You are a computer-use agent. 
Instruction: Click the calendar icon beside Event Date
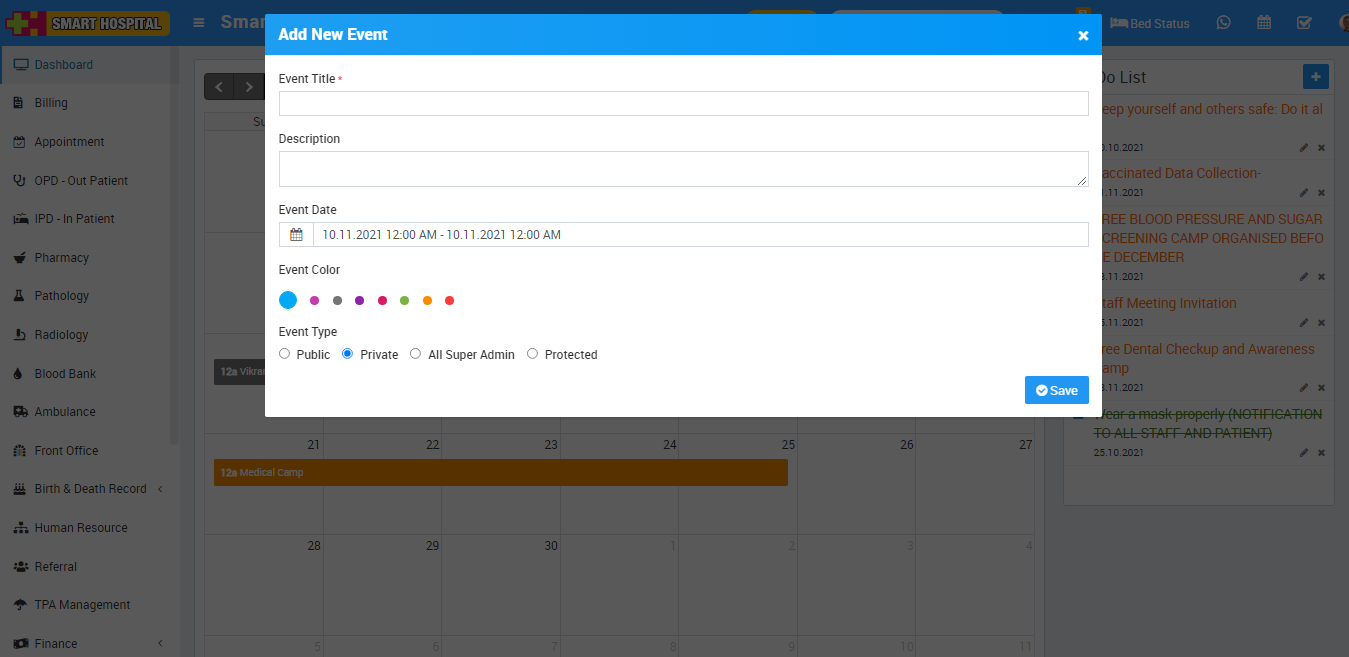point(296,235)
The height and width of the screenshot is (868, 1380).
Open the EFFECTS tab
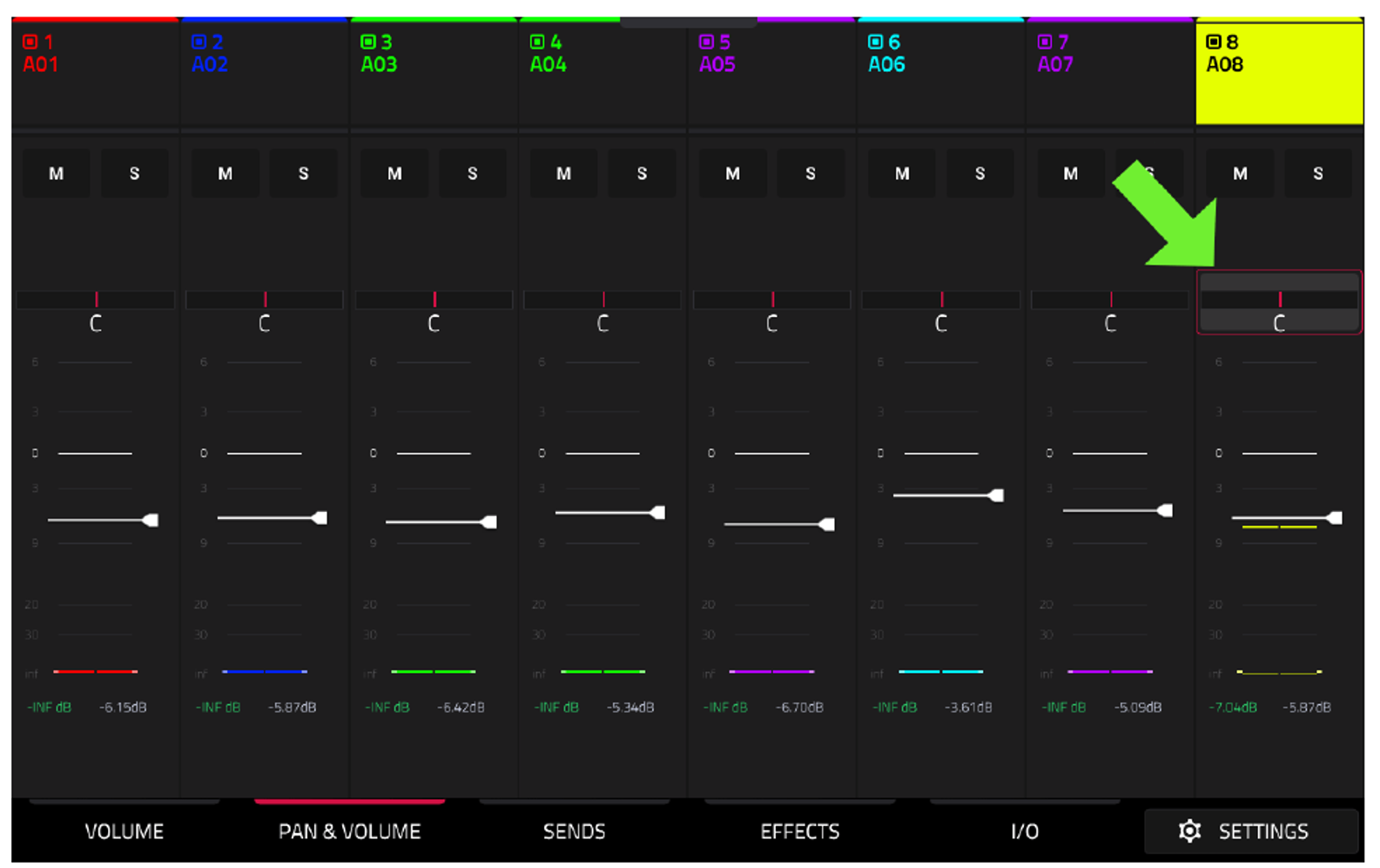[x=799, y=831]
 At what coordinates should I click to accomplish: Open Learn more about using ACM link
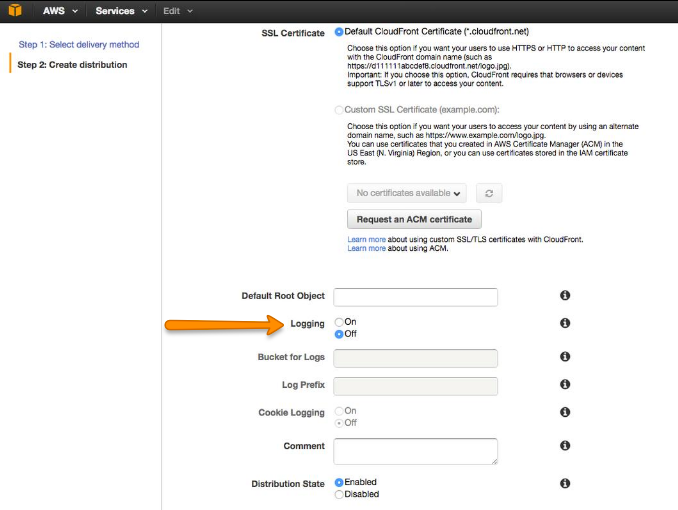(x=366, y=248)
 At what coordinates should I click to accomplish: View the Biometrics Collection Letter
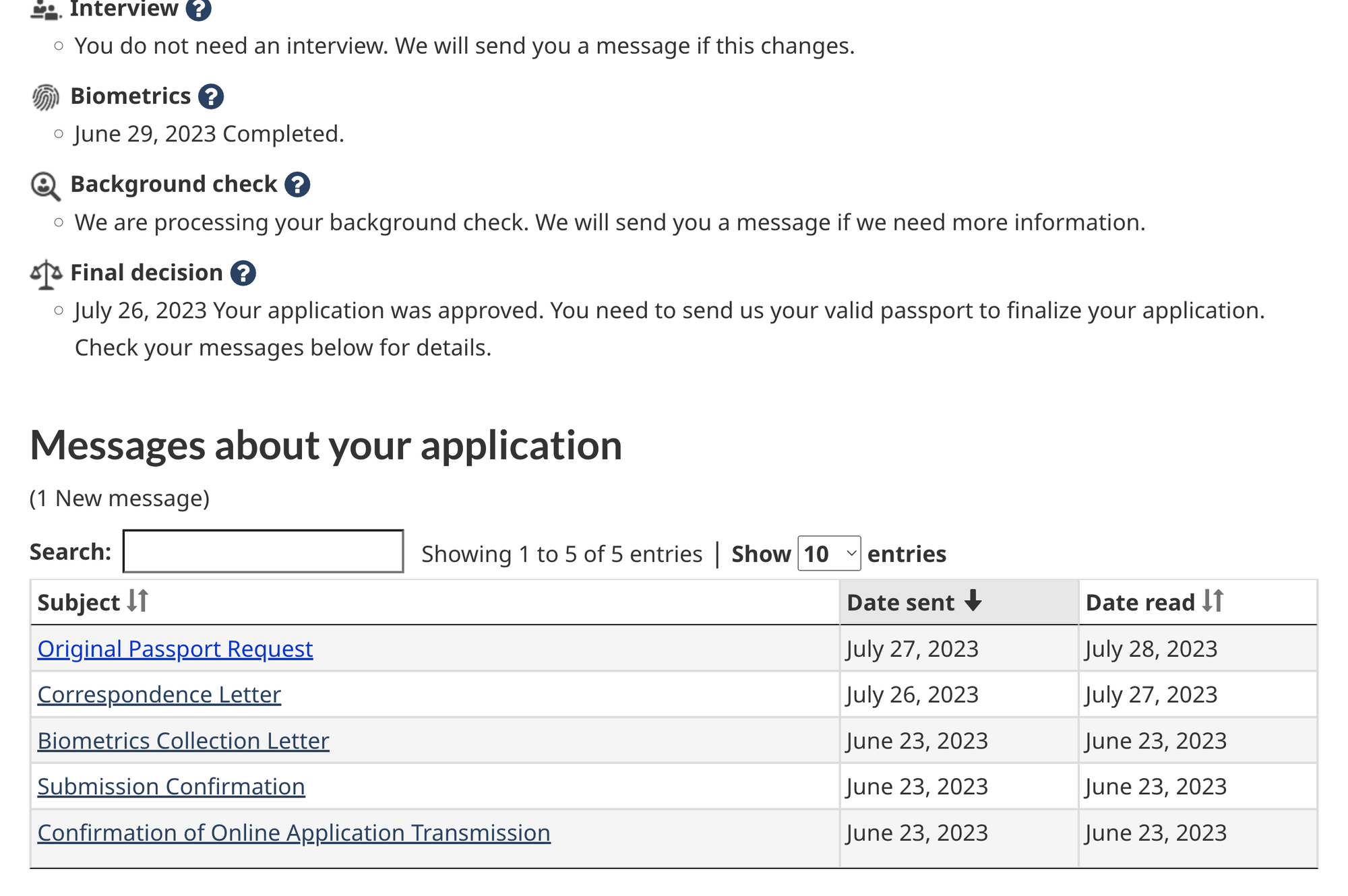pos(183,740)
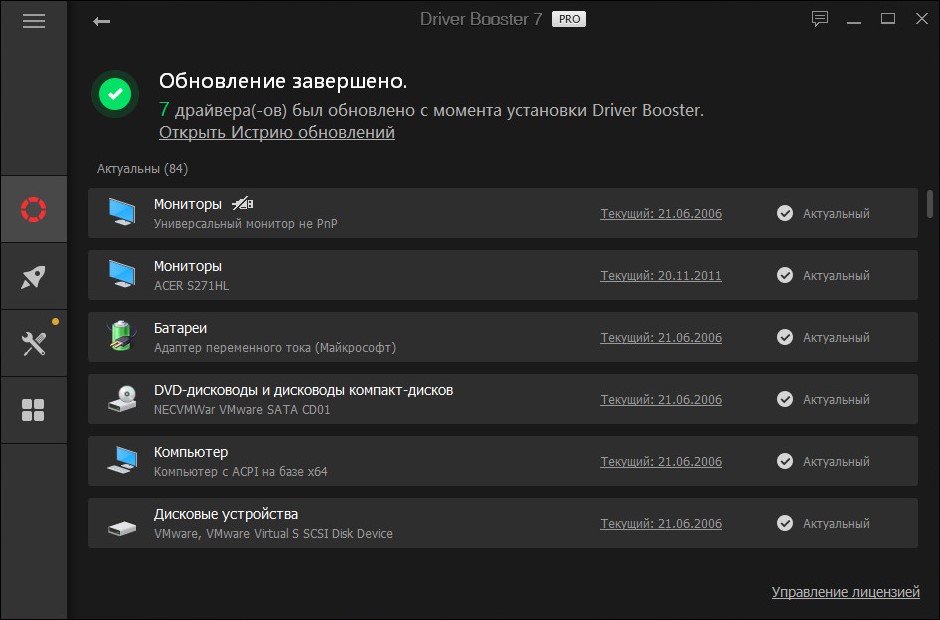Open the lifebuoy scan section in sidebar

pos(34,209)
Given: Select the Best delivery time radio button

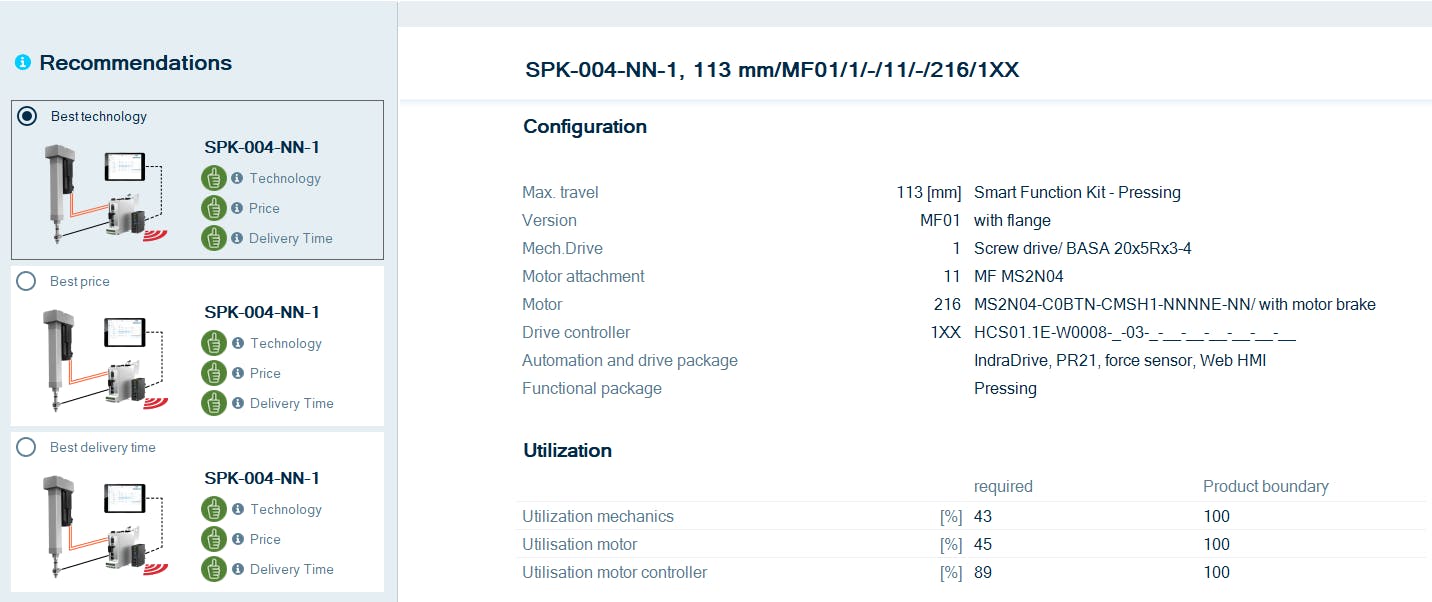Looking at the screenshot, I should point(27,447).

--*--

**Task objective:** Every record above must be repeated exactly, with the pictures dropped.

**Answer:**
You are a computer-use agent. 
Instruction: Click the calendar icon beside Event Date
point(296,235)
The height and width of the screenshot is (868, 1380).
Open the EFFECTS tab
[x=799, y=831]
 At what coordinates should I click to accomplish: Open Learn more about using ACM link
(x=366, y=248)
 At what coordinates should I click to accomplish: View the Biometrics Collection Letter
pos(183,740)
Open the lifebuoy scan section in sidebar

pos(34,209)
Given: Select the Best delivery time radio button

Looking at the screenshot, I should point(27,447).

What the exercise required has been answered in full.